1. We expect to launch a full roll out in the U.S. of our Mobile Engagement System. We expect to market the Mobile Engagement System through direct marketing via the internet, through trade shows and seminars, through the hiring of both national and local sales personnel, through channel partners, independent reps and telesales. Subject to availability of capital, we intend to implement all of these sales initiatives during the first half of 2014. This will involve hiring a national sales manager, a number of local sales managers and local sales representatives in up to 50 local markets, five to 15 telesales people, as well as associated staffs. The cost of marketing our Mobile Engagement System is estimated to be between $50,000 and $250,000 per month, but will be scaled in if and when capital is available.

2. We expect to, through our partners in China, launch and roll out a Chinese version of our Mobile Engagement System. As the costs of the Chinese partnership and roll out are paid by third parties in China we do not expect to incur any additional expenses associated with the Chinese roll out, other than marginal internal technical and support expenses.

We have a current burn rate, as of December 31, 2013, of approximately $80,000 to $100,000 per month. It includes office rental expenses, payroll, insurance, marketing, travel, telephone, internet and other office expenses, legal and accounting expenses and other miscellaneous expenses including filing fees, transfer agent fees and other costs of being public.
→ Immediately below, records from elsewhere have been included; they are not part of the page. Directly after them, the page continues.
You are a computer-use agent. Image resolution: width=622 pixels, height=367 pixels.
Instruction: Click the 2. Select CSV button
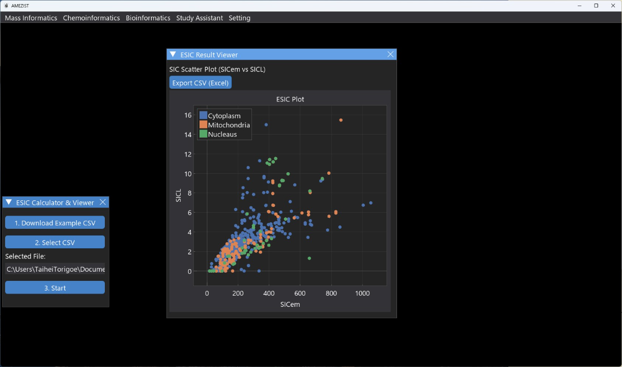tap(55, 243)
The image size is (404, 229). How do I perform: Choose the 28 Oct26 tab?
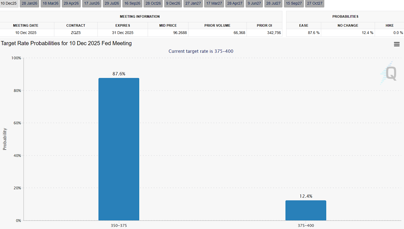153,4
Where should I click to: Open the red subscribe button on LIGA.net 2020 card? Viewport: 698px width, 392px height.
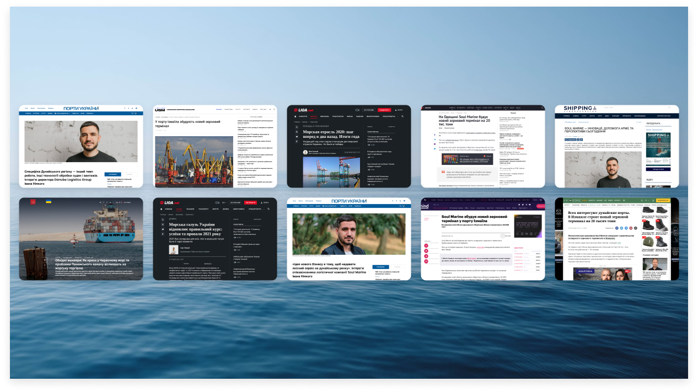tap(384, 110)
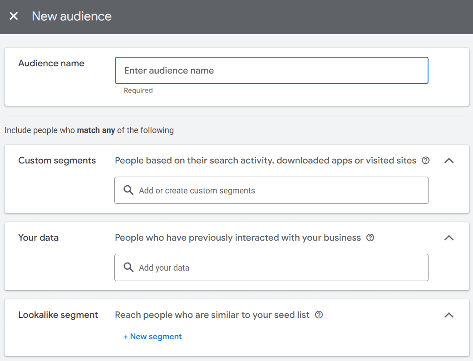Click the Required hint under name field

pos(138,90)
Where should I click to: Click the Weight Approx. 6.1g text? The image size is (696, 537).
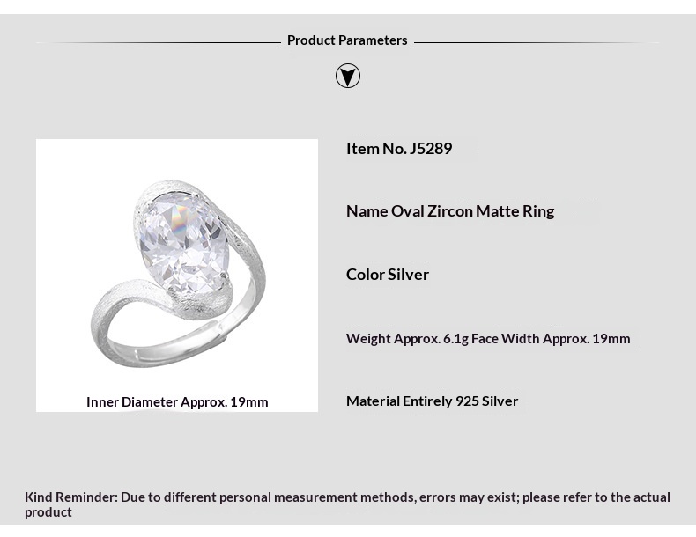click(x=406, y=338)
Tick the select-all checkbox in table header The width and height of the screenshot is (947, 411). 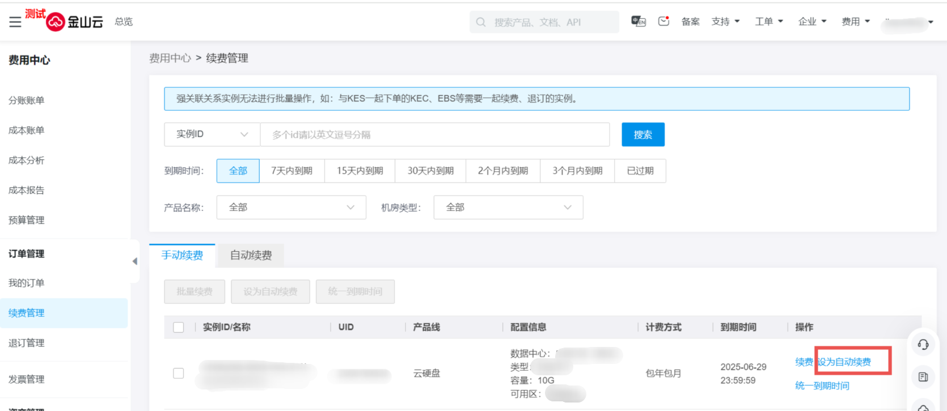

Therefore, if we do not experience any income or obtain additional financing, we could expect to run out of capital sometime between March 2014 and May 2014. For this reason, if we do not experience any income in the first half of fiscal 2014, we will need to raise additional capital of between $80,000 and $100,000 per month, in order to continue our business. In addition, in order to fully implement our business plan, we will need to raise an additional $1,000,000 to $5,000,000 of capital for the purpose of initiating and ramping up marketing and sales efforts, hiring of sales personnel and for general working capital. This additional $1,000,000 to $5,000,000 of financing will need to be raised between March 2014 and May 2014 in order to effectively implement our business plan. It is not necessary that we receive such a capital infusion at any one time; we could implement our plan through the raising of at least $500,000 per quarter during calendar 2014. However, there is no assurance that we will be able to raise any capital in the future, or that capital will be available on terms acceptable to us.

Results of Operations

Comparison of the three months and six months ended December 31, 2013 and 2012

Revenues

Since inception, our activities have been primarily limited to business formation, strategic development, marketing, website and product development, negotiations with third party sales and channel partners, and capital raising activities. We moved from a development stage company to an operating company during the three months ended December 31, 2013, and we generated $326,220, as compared to $1,050 for the three months ended December 31, 2012. Our revenues for the six months ended December 31, 2013 were $366,655, compared to $3,989, for the six months ended December 31, 2012. During the period ended December 31, 2013, the Company made a sale to a single foreign customer for an aggregate of $300,000. Our revenue was derived primarily from development fees from our Chinese partnership ($300,000) and development fees from a U.S. customer.

Operating Expenses

During the three months ended December 31, 2013, we incurred general and administrative expenses of $706,851, and during the three months ended December 31, 2012, we incurred general and administrative expenses of $70,142. Our operating expenses for the six months ended December 31, 2013 were $956,034, compared to $121,345, for the six months ended December 31, 2012.These operating expenses consist of rent, insurance, professional fees, travel, employee compensation and other miscellaneous items. The increase in the 2013 periods resulted principally from stock compensation and from increased operating expenses associated with ramping up sales and marketing initiatives and hiring of our own internal development teams.

Interest expense

Interest expense was $109,843 and $746 for the three and six months ended December 31, 2013, as compared to $138,511 and $1,494 for the six months ended December 31, 2013. The primary causes of the increase were the amortization of warrants and the beneficial conversion feature related to certain notes payable and an increase in outstanding debt.

Net Income and Loss

We had net loss of $494,574 for the three months ended December 31, 2013, compared to $71,338 for the three months ended December, 2012. We had net loss of $727,890 for the six months ended December 31, 2013, compared to $118,850 for the six months ended December, 2012.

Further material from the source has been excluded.